Probing the Sound Speed of Dark Energy with a Lunar Laser Interferometer

TL;DR

This paper proposes using a lunar laser interferometer like LILA to directly measure the sound speed of dark energy, providing new insights into cosmic acceleration physics through low-frequency gravitational wave observations.

Contribution

It introduces a novel lunar-based gravitational wave detection method to constrain dark energy sound speed, linking theoretical models to observable signals.

Findings

LILA can detect or constrain dark energy clustering.

The framework connects dark energy sound speed to measurable strain signatures.

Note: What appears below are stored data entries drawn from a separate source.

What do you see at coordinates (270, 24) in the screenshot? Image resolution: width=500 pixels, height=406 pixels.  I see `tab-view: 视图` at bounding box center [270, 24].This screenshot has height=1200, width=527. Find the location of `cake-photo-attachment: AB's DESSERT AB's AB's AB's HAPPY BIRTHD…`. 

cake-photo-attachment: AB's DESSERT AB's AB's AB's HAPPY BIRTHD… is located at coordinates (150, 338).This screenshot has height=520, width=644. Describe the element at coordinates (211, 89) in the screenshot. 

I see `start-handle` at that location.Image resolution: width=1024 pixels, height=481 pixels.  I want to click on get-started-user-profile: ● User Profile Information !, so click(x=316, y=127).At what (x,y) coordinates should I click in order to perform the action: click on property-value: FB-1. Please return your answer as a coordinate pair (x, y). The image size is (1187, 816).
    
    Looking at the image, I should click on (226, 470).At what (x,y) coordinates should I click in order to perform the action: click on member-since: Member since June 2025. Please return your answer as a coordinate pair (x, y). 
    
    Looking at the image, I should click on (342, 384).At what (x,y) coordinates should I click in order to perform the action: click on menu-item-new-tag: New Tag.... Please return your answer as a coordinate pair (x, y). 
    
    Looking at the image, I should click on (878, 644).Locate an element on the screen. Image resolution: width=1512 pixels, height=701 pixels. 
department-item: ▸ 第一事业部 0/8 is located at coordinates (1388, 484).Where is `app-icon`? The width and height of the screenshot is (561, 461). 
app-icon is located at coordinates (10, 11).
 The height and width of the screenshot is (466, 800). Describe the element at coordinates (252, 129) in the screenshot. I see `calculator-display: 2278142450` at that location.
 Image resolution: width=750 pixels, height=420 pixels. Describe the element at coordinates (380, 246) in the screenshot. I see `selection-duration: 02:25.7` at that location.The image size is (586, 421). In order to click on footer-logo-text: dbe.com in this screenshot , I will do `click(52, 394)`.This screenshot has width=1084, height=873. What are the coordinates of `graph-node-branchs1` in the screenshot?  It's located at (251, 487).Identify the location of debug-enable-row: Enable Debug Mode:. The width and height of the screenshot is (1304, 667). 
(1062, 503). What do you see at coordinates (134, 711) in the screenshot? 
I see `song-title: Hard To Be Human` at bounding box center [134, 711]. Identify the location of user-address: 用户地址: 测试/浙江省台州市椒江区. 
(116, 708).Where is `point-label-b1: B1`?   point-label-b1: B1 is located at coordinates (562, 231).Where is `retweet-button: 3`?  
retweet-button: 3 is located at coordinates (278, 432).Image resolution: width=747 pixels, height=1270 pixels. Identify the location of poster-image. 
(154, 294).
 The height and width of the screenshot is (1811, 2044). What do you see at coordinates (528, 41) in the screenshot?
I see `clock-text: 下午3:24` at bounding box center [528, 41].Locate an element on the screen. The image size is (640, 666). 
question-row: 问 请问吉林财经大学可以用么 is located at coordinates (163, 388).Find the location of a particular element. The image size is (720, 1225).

Forecasts show unprecedented sensitivity for probing dark energy physics.

Abstract

The sound speed of dark energy encodes fundamental information about the microphysics underlying cosmic acceleration, yet remains essentially unconstrained by existing observations. We demonstrate that a lunar-based laser interferometer, such as the proposed Laser Interferometer Lunar Antenna (LILA), can directly probe the sound speed of dark energy by measuring the real-time evolution of horizon-scale gravitational potentials. Operating in the ultra-low-frequency gravitational band inaccessible from Earth, LILA is sensitive to scalar metric perturbations sourced by dark energy dynamics. Using both fluid and effective field theory descriptions, we develop a complete framework linking dark energy sound speed to observable strain signatures. We construct a likelihood pipeline and Fisher forecasts, showing that LILA can either detect clustering dark energy or exclude broad classes of models with unprecedented sensitivity. This establishes lunar interferometry as a novel and powerful probe of the physics driving cosmic acceleration.